**Your goal**
Repeat the records exactly as given. Do not include the pictures.

##### Provided records

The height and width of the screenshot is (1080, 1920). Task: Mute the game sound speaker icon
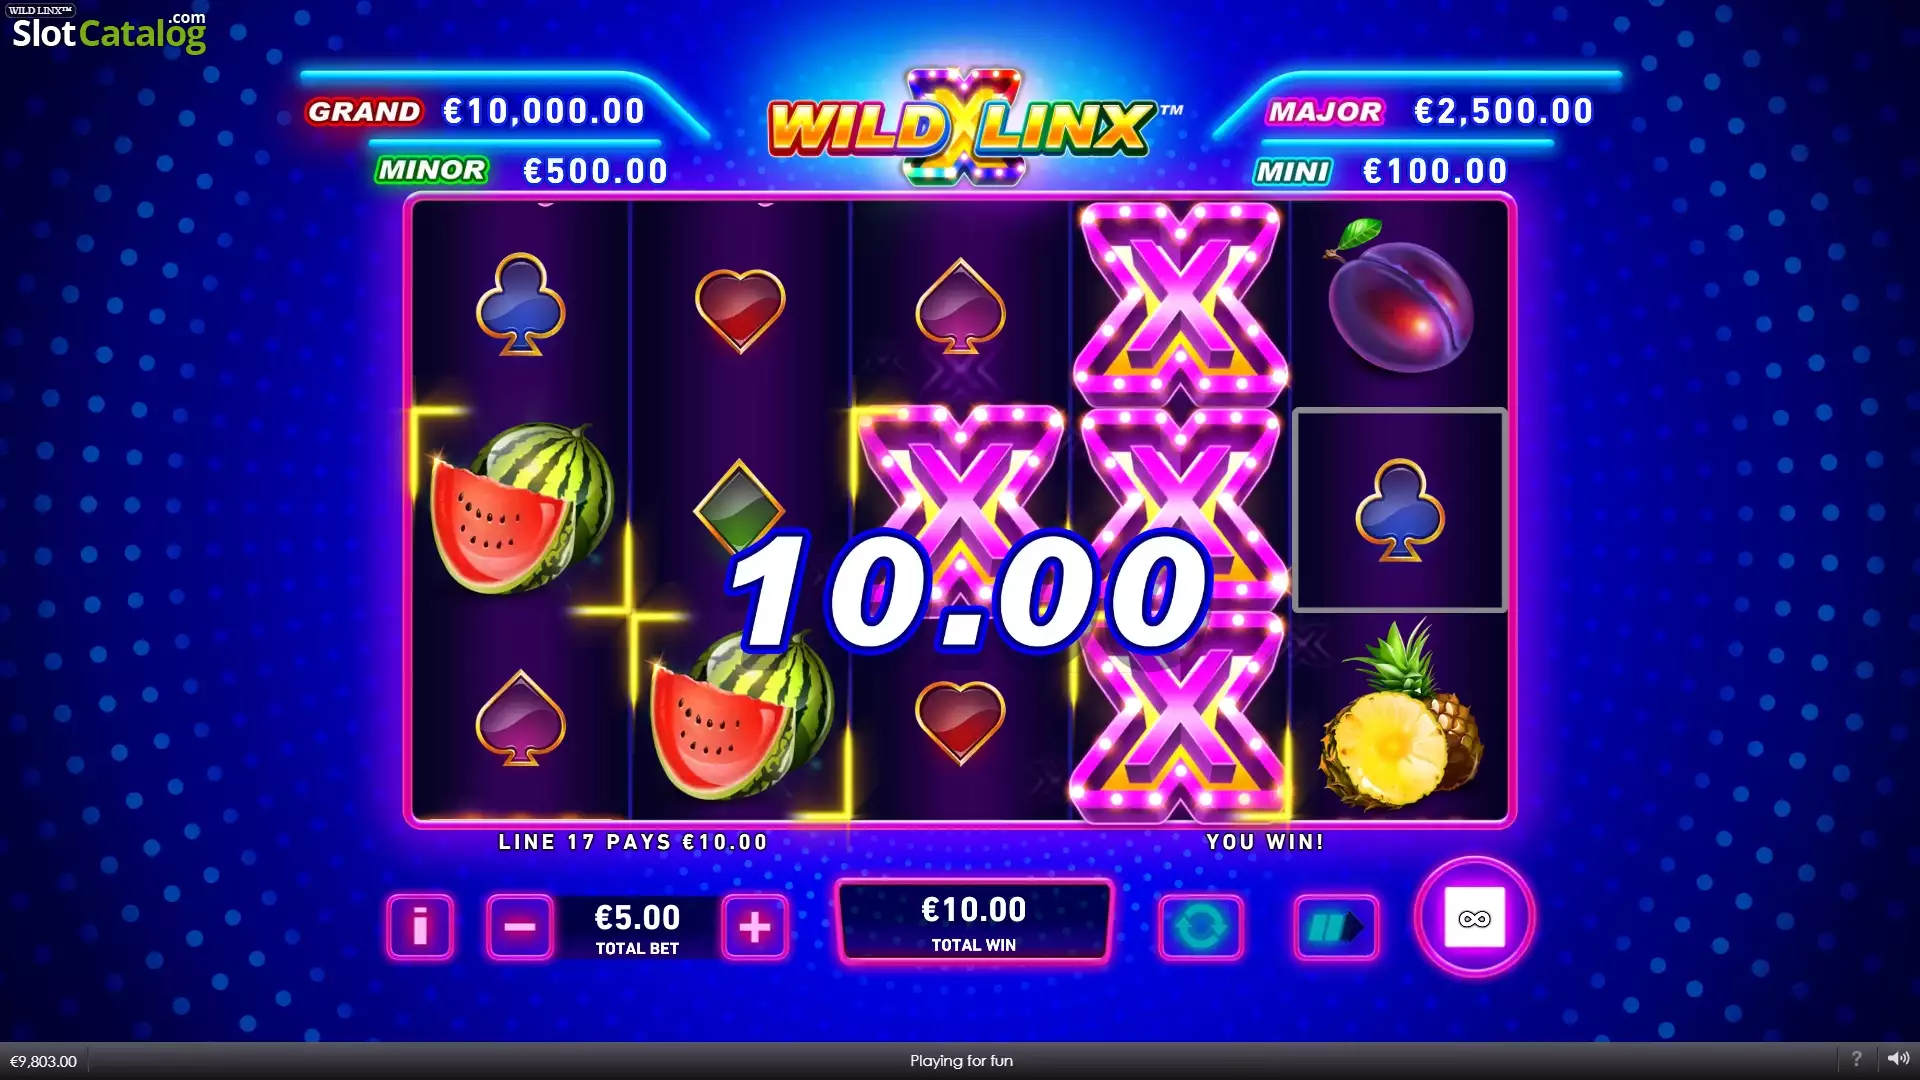coord(1898,1058)
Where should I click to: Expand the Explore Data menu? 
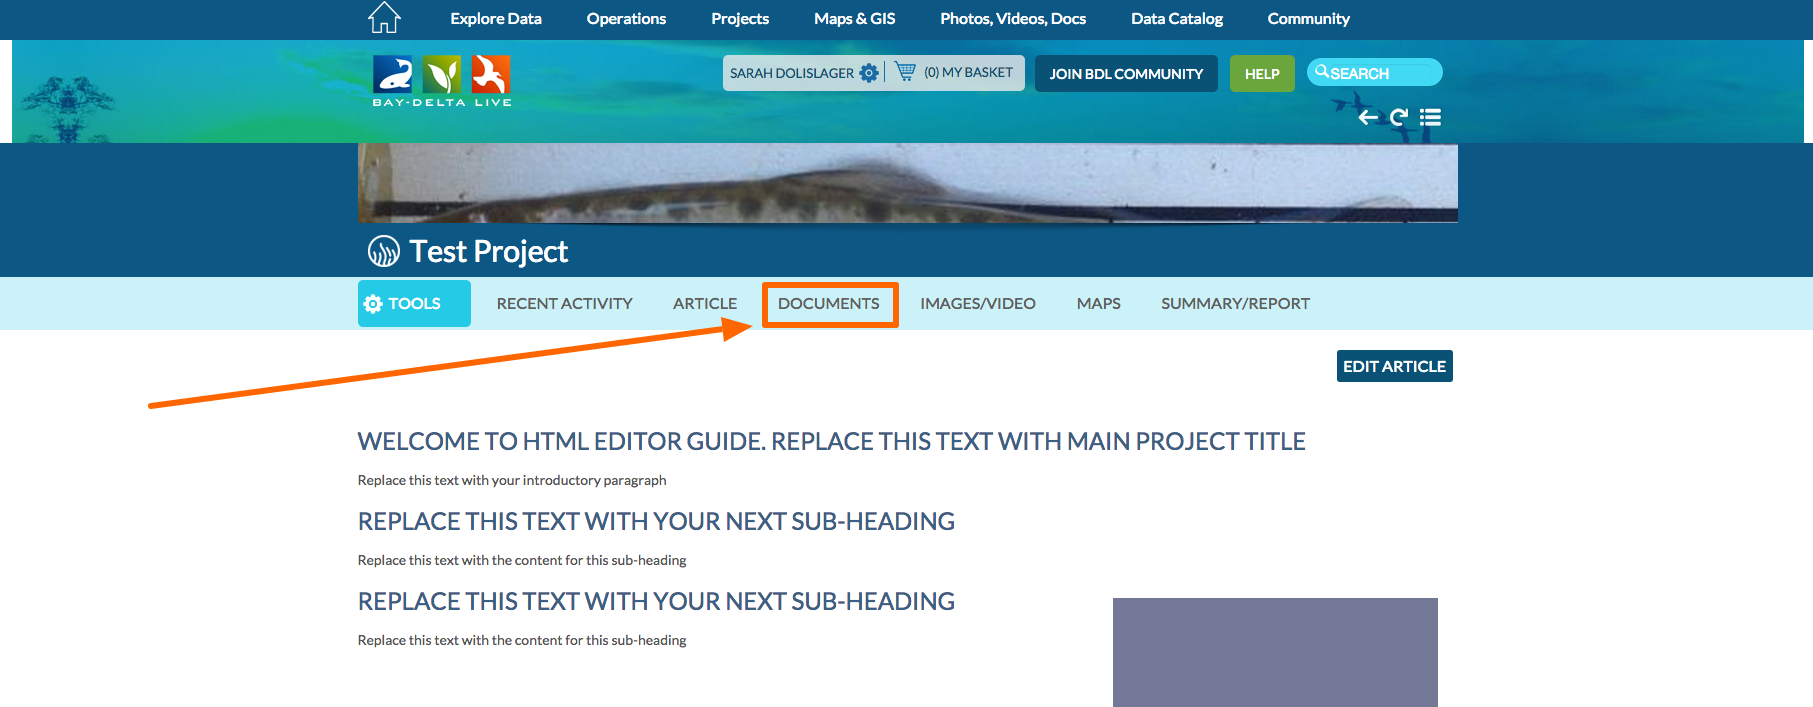495,19
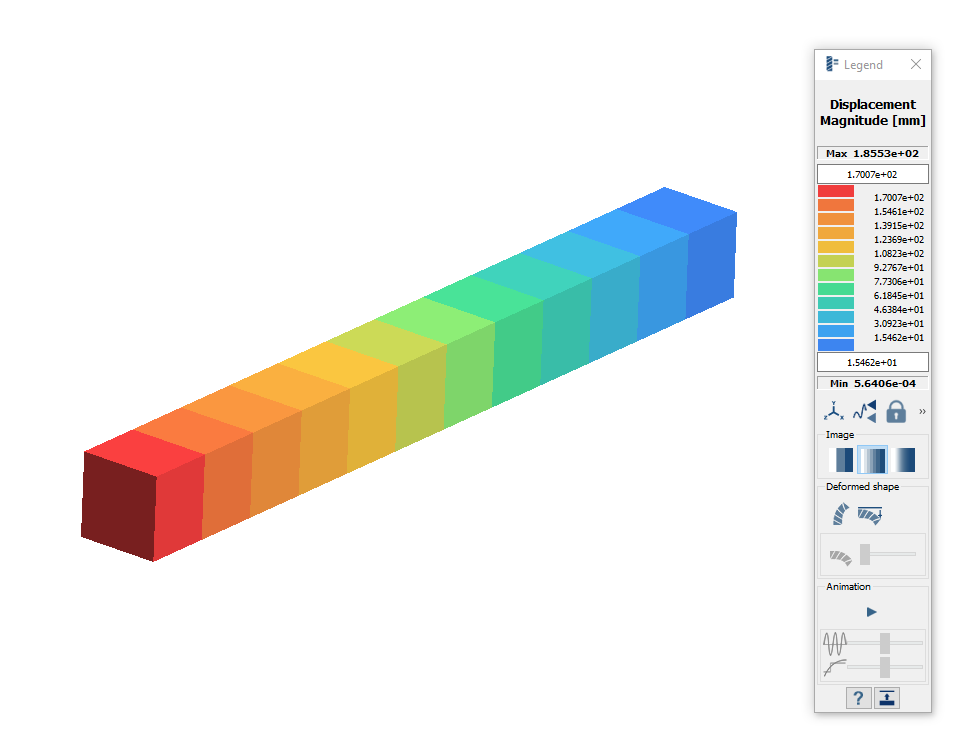Click the lower limit field 1.5462e+01
Image resolution: width=975 pixels, height=744 pixels.
coord(872,362)
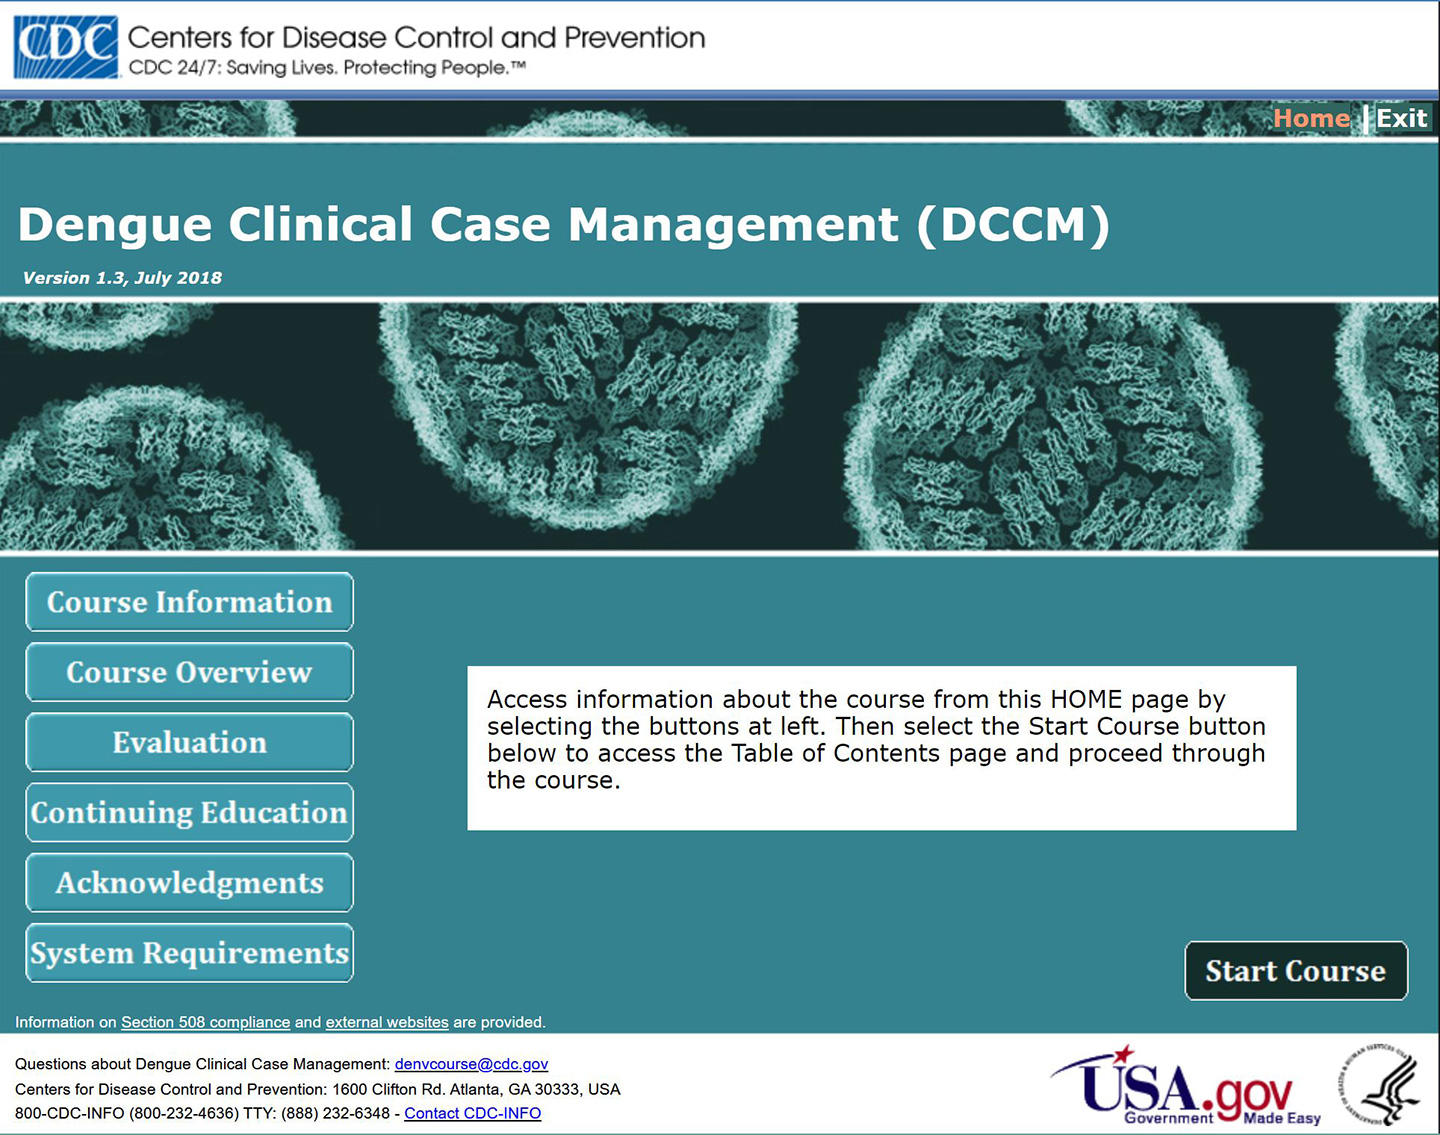Open Continuing Education details
This screenshot has height=1135, width=1440.
coord(189,813)
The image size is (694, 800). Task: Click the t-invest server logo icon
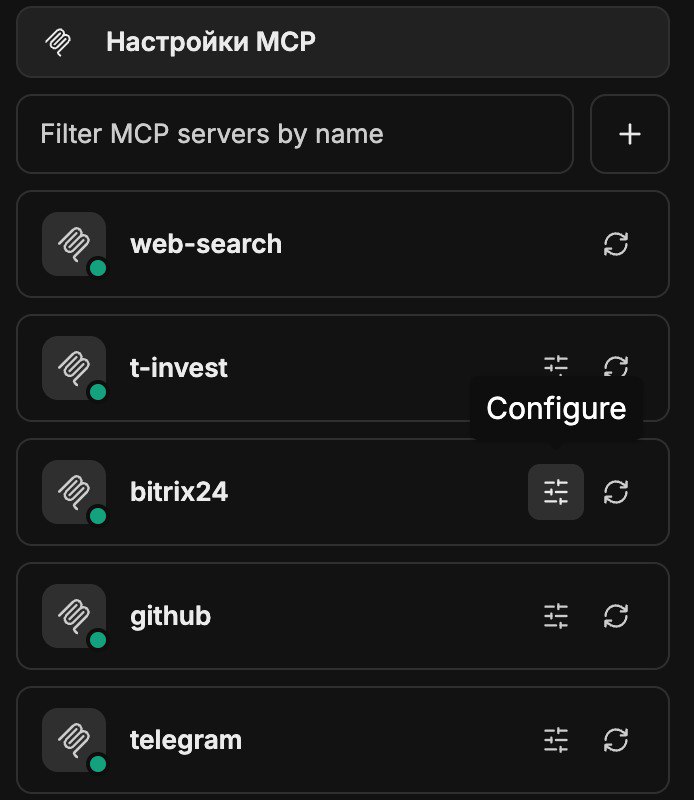74,368
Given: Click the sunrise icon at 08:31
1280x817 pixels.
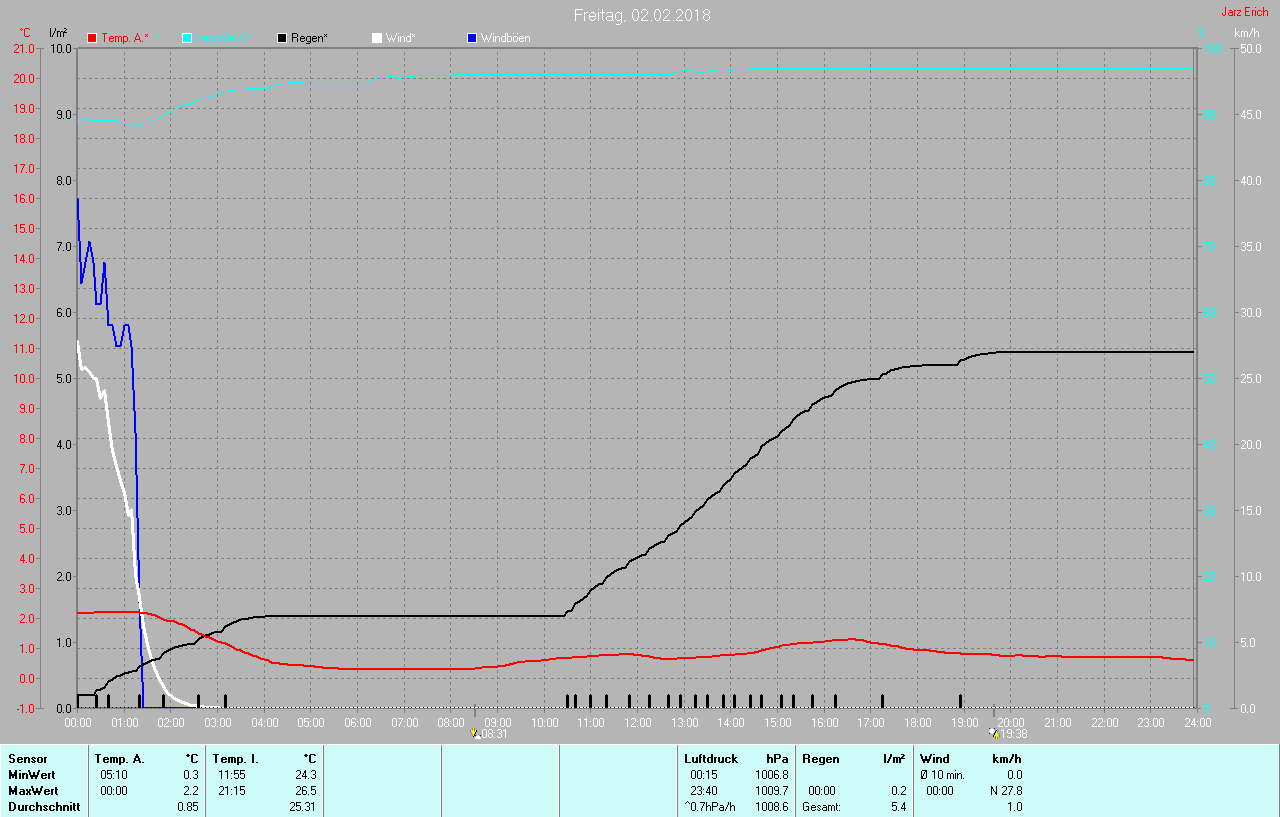Looking at the screenshot, I should coord(476,733).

##########

**Response for this exercise**
The height and width of the screenshot is (1080, 1920). Task: Mute the game sound speaker icon
coord(1898,1058)
Where should I click to: Expand the Explore Data menu? 
495,19
Click the lower limit field 1.5462e+01
Image resolution: width=975 pixels, height=744 pixels.
coord(872,362)
Open Continuing Education details
This screenshot has height=1135, width=1440.
coord(189,813)
The image size is (694, 800). Task: Click the t-invest server logo icon
74,368
Given: Click the sunrise icon at 08:31
1280x817 pixels.
Looking at the screenshot, I should coord(476,733).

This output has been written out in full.